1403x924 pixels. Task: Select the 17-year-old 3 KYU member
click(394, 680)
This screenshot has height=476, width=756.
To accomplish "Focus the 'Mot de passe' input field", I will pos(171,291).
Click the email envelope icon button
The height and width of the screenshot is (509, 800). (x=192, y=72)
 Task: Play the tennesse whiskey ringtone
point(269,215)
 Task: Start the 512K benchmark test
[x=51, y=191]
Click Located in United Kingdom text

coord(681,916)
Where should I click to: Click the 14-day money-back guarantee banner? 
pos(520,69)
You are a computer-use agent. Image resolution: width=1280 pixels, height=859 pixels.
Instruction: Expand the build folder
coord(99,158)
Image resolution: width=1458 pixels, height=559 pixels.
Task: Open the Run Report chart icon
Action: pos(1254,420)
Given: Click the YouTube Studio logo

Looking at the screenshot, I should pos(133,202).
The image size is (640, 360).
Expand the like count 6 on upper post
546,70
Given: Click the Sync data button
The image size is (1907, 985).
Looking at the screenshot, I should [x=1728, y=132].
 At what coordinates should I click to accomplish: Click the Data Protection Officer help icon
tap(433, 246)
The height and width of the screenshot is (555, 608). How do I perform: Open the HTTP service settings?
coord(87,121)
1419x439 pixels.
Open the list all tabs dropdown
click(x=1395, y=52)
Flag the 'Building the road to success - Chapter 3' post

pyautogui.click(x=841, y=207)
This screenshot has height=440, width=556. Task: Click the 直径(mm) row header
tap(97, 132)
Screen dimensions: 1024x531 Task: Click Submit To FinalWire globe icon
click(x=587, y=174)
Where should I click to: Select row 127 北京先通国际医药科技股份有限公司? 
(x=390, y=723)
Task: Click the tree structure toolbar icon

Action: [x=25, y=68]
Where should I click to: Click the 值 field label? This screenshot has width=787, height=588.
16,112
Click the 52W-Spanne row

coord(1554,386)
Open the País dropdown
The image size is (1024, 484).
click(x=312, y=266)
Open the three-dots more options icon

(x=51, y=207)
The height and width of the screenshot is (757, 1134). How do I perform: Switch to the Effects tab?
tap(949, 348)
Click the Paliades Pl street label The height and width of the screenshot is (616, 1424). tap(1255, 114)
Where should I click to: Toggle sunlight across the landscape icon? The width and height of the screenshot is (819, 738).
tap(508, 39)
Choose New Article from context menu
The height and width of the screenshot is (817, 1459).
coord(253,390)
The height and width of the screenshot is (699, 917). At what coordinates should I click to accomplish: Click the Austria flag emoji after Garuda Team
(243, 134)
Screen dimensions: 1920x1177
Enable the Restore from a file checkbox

————————

The listing above should be transcribed in full, exactly as written.

Expected answer
1403x924 pixels. Task: Select the 17-year-old 3 KYU member
click(394, 680)
This screenshot has height=476, width=756.
To accomplish "Focus the 'Mot de passe' input field", I will pos(171,291).
Click the email envelope icon button
The height and width of the screenshot is (509, 800). (x=192, y=72)
 Task: Play the tennesse whiskey ringtone
point(269,215)
 Task: Start the 512K benchmark test
[x=51, y=191]
Click Located in United Kingdom text

coord(681,916)
Where should I click to: Click the 14-day money-back guarantee banner? 
pos(520,69)
You are a computer-use agent. Image resolution: width=1280 pixels, height=859 pixels.
Instruction: Expand the build folder
coord(99,158)
Image resolution: width=1458 pixels, height=559 pixels.
Task: Open the Run Report chart icon
Action: pos(1254,420)
Given: Click the YouTube Studio logo

Looking at the screenshot, I should pos(133,202).
The image size is (640, 360).
Expand the like count 6 on upper post
546,70
Given: Click the Sync data button
The image size is (1907, 985).
Looking at the screenshot, I should [x=1728, y=132].
 At what coordinates should I click to accomplish: Click the Data Protection Officer help icon
tap(433, 246)
The height and width of the screenshot is (555, 608). How do I perform: Open the HTTP service settings?
coord(87,121)
1419x439 pixels.
Open the list all tabs dropdown
click(x=1395, y=52)
Flag the 'Building the road to success - Chapter 3' post

pyautogui.click(x=841, y=207)
This screenshot has height=440, width=556. Task: Click the 直径(mm) row header
tap(97, 132)
Screen dimensions: 1024x531 Task: Click Submit To FinalWire globe icon
click(x=587, y=174)
Where should I click to: Select row 127 北京先通国际医药科技股份有限公司? 
(x=390, y=723)
Task: Click the tree structure toolbar icon

Action: [x=25, y=68]
Where should I click to: Click the 值 field label? This screenshot has width=787, height=588.
16,112
Click the 52W-Spanne row

coord(1554,386)
Open the País dropdown
The image size is (1024, 484).
click(x=312, y=266)
Open the three-dots more options icon

(x=51, y=207)
The height and width of the screenshot is (757, 1134). How do I perform: Switch to the Effects tab?
tap(949, 348)
Click the Paliades Pl street label The height and width of the screenshot is (616, 1424). tap(1255, 114)
Where should I click to: Toggle sunlight across the landscape icon? The width and height of the screenshot is (819, 738).
tap(508, 39)
Choose New Article from context menu
The height and width of the screenshot is (817, 1459).
coord(253,390)
The height and width of the screenshot is (699, 917). At what coordinates should I click to accomplish: Click the Austria flag emoji after Garuda Team
(243, 134)
Screen dimensions: 1920x1177
Enable the Restore from a file checkbox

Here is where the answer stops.